» PASSAGE SHOWN
☆ ☆ ☆ ☆ ☆ ☆ ☆
Hybrid Protection for Enterprise Data with Cohesity and Google Cloud Storage

By Sai Mukundan, Product Management at Cohesity

This article describes how Cohesity works with Google Cloud Storage.

Cohesity is a hyperconverged secondary storage system for consolidating backup, test/dev, file services, and analytic datasets onto a scalable data platform.

Cohesity's product integration with Cloud Storage provides you with an enterprise hybrid cloud data-protection strategy, and with end-to-end data protection that spans on-premises and the cloud.

The following image shows how Cohesity CloudArchive works with Google Cloud Storage:

Diagram of Cohesity DataPlatform and DataProtect with Google Cloud Platform.

Cohesity DataPlatform and DataProtect offer you robust on-premises solutions for enterprise data protection. Cohesity’s CloudArchive enhances the offering by adding seamless connectivity to Cloud Storage as an extension of the data center infrastructure. You see the following benefits:

  • Connect to Cloud Storage without the need for cloud gateways and disparate point solutions — Cohesity consolidates multiple solutions across backup, replication, disaster recovery (DR), and archival, and connects directly from on-premises to Google’s cloud services.

  • Achieve additional data protection by maintaining copies of your data in the cloud, which also offers cost-effective long-term data retention. This helps you to implement your compliance controls and improve your DR strategies with remote copies of your data in Cloud Storage.

  • Transition from capacity planning and large capex investments to pay-as-you-go operational budgeting — Cohesity reduces the total cost of ownership for data protection, because you no longer have to purchase as many physical disks to maintain capacity. Cloud Storage automatically scales when you need more space and you pay only for the space you use.

Cohesity protects physical and virtual workloads on-premises and also has seamless integration with Cloud Storage:

Diagram of physical and virtual workloads integrated with Cloud Storage and protected with Cohesity.

Cohesity enables you to manage increasingly complex storage environments through a hyperconverged secondary storage infrastructure called Cohesity DataPlatform. Initially, you start with a single 2U device housing 96 terabytes of raw storage capacity, which allows you to converge scale-out backup with global deduplication, snapshots, indexing, near instant recovery, replication, and archival to cloud. Cohesity also provides Cohesity DataProtect, a backup and recovery solution with the following features:

  1. Policy-based management for end-to-end data protection: Data protection is managed through a set of policies that specify application SLA requirements including RPO, retention policies, off-site replication, and cloud archival.
☆ ☆ ☆ ☆ ☆ ☆ ☆
» WRITTEN REQUEST A
Recast the rows as a JSON list of strings, starting with the line that contains "I will point(1157,52)." and going on through the line that contains "[x=664, y=23]". Give one string per line and leave out blank lines.
The rows that come next bear no relation to the article on Cohesity and Google Cloud Storage.

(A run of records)
☆ ☆ ☆ ☆ ☆ ☆ ☆
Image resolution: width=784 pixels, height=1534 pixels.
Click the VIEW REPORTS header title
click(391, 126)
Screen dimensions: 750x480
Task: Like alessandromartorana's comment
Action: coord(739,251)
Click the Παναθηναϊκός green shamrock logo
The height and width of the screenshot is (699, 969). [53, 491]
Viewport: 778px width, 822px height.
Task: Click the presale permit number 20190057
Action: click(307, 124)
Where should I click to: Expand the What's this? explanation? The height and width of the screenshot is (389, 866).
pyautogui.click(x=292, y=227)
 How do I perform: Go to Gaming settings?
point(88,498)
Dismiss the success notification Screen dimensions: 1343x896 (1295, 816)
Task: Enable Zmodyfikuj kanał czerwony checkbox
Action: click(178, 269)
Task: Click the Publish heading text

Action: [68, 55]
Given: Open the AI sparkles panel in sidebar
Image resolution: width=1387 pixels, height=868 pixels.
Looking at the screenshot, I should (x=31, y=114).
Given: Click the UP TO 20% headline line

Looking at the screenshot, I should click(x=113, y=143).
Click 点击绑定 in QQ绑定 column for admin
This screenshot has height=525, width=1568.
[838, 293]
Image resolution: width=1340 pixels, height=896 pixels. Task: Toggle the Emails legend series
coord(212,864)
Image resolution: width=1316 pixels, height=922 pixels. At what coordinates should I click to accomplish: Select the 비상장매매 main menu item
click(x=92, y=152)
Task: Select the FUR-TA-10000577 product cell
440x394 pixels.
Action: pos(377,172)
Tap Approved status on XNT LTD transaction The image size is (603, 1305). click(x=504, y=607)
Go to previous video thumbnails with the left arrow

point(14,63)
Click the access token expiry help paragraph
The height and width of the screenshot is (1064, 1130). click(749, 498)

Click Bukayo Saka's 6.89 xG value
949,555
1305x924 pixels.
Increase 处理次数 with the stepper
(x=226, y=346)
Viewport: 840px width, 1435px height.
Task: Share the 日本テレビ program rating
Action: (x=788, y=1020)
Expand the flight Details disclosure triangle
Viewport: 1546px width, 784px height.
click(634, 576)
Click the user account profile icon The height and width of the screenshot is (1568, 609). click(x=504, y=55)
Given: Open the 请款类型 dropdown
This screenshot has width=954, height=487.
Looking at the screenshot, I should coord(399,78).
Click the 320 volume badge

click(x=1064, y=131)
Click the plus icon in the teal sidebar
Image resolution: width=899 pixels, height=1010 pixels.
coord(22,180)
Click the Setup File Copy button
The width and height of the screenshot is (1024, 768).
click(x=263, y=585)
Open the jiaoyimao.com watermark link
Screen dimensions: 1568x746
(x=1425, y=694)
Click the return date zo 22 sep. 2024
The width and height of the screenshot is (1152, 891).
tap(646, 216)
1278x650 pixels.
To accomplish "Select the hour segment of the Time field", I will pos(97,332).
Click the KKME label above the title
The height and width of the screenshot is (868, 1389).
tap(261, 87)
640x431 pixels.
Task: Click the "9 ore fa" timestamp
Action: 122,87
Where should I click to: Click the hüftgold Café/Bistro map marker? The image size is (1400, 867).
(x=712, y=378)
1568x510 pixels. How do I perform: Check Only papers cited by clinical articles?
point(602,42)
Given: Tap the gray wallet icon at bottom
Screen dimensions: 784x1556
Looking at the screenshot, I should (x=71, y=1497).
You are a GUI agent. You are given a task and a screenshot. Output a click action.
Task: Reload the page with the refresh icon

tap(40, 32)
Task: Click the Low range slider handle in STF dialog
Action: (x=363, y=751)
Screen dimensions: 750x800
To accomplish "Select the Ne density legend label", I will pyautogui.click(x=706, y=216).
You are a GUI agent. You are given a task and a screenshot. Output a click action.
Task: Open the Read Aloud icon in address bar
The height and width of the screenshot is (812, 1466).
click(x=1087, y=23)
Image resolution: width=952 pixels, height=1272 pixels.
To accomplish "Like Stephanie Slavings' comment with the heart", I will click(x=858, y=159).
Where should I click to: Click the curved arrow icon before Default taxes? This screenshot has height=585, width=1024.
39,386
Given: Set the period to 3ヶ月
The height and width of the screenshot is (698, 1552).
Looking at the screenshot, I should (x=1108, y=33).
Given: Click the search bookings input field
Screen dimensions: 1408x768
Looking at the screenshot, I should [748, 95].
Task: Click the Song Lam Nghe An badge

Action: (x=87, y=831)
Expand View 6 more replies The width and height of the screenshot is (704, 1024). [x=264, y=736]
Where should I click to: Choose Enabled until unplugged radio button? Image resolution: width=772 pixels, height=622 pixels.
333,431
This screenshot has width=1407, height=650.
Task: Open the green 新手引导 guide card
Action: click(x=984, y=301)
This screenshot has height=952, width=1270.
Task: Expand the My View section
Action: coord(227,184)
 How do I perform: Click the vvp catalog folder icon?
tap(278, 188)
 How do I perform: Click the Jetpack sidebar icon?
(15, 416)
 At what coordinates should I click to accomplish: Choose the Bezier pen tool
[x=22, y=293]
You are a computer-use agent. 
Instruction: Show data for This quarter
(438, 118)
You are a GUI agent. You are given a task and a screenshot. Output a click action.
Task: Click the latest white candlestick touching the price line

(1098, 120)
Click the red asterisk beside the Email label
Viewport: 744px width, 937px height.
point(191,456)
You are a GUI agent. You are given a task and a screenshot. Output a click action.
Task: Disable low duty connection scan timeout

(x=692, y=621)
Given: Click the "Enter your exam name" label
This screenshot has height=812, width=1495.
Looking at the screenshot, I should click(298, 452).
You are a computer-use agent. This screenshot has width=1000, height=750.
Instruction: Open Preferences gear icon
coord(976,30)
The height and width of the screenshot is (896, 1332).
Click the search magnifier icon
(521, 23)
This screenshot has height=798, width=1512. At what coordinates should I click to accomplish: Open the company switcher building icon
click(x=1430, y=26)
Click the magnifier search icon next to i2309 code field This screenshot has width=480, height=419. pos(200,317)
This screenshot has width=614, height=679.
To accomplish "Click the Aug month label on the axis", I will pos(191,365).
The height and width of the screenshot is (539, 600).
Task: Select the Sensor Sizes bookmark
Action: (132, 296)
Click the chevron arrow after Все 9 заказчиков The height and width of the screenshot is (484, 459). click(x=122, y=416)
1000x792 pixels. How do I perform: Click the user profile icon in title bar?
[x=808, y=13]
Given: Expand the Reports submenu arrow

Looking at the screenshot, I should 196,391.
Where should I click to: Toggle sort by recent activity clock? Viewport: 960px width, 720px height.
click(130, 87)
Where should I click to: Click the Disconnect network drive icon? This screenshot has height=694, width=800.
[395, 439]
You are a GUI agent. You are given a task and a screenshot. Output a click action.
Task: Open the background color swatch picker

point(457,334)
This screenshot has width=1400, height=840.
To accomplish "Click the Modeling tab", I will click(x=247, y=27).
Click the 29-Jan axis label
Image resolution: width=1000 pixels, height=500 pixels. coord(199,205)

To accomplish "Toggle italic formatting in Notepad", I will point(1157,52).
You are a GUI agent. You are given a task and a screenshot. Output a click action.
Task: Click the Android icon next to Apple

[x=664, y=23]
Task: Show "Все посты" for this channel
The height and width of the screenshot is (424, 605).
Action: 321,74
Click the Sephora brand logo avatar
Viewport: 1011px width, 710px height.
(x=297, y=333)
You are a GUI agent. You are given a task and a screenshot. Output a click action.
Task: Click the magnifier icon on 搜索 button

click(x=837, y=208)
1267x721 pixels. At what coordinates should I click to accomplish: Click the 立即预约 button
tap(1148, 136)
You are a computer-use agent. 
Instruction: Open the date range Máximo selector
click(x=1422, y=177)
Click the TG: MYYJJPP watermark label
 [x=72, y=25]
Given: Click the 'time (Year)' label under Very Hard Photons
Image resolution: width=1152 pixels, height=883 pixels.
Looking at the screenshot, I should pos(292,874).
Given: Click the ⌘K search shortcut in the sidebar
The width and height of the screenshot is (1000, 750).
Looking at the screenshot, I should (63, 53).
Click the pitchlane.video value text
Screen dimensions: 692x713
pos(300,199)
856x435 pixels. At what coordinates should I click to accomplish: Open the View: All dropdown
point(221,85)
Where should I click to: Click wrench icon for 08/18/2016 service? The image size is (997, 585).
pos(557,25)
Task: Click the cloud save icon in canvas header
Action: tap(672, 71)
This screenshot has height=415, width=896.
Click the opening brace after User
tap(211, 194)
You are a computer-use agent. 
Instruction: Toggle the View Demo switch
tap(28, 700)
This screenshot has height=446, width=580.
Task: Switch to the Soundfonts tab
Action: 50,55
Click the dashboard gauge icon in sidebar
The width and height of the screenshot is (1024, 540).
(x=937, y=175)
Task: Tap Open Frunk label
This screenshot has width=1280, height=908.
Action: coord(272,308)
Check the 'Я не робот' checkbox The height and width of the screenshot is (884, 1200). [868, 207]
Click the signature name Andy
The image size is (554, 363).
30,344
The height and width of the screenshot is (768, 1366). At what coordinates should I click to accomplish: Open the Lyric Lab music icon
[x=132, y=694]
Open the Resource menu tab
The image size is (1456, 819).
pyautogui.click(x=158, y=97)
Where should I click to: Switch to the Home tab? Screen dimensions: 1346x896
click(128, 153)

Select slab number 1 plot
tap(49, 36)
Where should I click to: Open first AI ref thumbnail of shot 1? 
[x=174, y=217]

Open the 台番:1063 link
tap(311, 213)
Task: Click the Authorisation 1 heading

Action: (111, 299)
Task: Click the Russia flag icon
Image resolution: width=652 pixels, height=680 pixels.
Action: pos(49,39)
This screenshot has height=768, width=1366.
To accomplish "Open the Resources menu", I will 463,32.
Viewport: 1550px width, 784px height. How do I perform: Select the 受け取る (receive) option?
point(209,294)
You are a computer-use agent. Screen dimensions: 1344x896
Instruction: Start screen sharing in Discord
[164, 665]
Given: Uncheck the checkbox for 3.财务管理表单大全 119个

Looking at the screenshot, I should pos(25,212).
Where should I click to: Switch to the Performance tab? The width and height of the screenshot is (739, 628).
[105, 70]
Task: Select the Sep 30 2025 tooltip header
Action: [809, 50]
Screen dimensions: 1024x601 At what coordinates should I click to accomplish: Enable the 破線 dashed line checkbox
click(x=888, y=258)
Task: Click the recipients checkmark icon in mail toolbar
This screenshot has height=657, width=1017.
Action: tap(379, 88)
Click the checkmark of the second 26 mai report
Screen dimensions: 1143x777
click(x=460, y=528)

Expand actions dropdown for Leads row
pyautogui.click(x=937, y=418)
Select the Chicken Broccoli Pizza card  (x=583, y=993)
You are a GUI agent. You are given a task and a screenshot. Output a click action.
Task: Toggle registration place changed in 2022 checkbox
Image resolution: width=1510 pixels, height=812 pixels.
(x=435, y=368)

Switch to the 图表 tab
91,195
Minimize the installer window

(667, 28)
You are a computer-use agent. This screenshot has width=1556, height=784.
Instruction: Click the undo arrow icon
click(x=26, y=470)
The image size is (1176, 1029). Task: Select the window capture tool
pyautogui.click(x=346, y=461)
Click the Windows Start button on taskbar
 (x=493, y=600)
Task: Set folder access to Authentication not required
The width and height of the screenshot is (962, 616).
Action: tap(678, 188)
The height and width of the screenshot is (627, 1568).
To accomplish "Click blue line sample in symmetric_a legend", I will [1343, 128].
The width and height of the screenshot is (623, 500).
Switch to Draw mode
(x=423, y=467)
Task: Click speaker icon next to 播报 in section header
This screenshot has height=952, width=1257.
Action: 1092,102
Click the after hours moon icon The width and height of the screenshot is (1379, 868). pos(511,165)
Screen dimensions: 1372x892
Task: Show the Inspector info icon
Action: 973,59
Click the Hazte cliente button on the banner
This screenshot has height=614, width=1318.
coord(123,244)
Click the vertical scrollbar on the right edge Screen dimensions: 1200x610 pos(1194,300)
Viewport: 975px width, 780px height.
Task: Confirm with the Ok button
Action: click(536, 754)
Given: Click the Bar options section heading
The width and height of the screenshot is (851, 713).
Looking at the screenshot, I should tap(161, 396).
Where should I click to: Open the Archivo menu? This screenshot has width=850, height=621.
☆ ☆ ☆ ☆ ☆ ☆ ☆
» WRITTEN REQUEST B
Carry on the article about Cohesity and Google Cloud Storage from the point where it stops.

» EXERCISE RESULT A
[
  "To accomplish \"Toggle italic formatting in Notepad\", I will point(1157,52).",
  "You are a GUI agent. You are given a task and a screenshot. Output a click action.",
  "Task: Click the Android icon next to Apple",
  "[x=664, y=23]"
]

» EXERCISE RESULT B
  2. Fast recovery points and near-instantaneous recovery times: Cohesity supports highly scalable snapshots and clones. Data protection is further enhanced through an indexing engine that indexes everything that you back up. You can use a simple text-based search to easily mine your on-premises and cloud-based backup data, and quickly restore only the data you need.
  3. Storage efficiency with scale-out, globally deduplicated storage: Cohesity provides a scale-out, globally deduplicated storage platform. With the ability to add or remove individual nodes at any time, the Cohesity cluster automatically scales up or down by rebalancing the data and its associated metadata to ensure redundancy.
  4. Seamless integration with Cloud Storage: Cohesity CloudArchive supports integration with Cloud Storage, allowing you choose from Multi-Regional, Regional, Nearline, or Coldline buckets to manage costs based on how frequently you intend to access your archives. You can leverage Cloud Storage as an extension of your on-premises infrastructure, using CloudArchive to copy older local snapshots to Cloud Storage for long-term retention.
  5. Virtual machines, physical servers and database backups: Cohesity’s native data protection software enables you to easily protect data from both virtual and physical environments, which can dramatically reduce cost and complexity. This means you can use Cohesity to schedule, report on, replicate, and archive datasets across an incredible range of heterogeneous applications.

The rest of this solution explains the process of sending data from on-premises Cohesity to Cloud Storage.

Understanding the backup process

Here's the workflow for Cohesity CloudArchive:

Diagram that illustrates the workflow of Cohesity CloudArchive with backup and archive schedules.

The preceding illustration shows the workflow wherein the VMs or physical servers are first backed up on-premises to Cohesity and then the data is pushed to Cloud Storage based on the archive schedule. The archived objects are divided into smaller segments which are compressed and encrypted before they are transferred to the cloud. Each segment goes through a lookup in a fingerprint database using its metadata hash. If the fingerprint is found, then only the metadata is archived. If there is no such fingerprint, then the data is also archived. This helps optimize the amount of data that needs to be transferred to the cloud.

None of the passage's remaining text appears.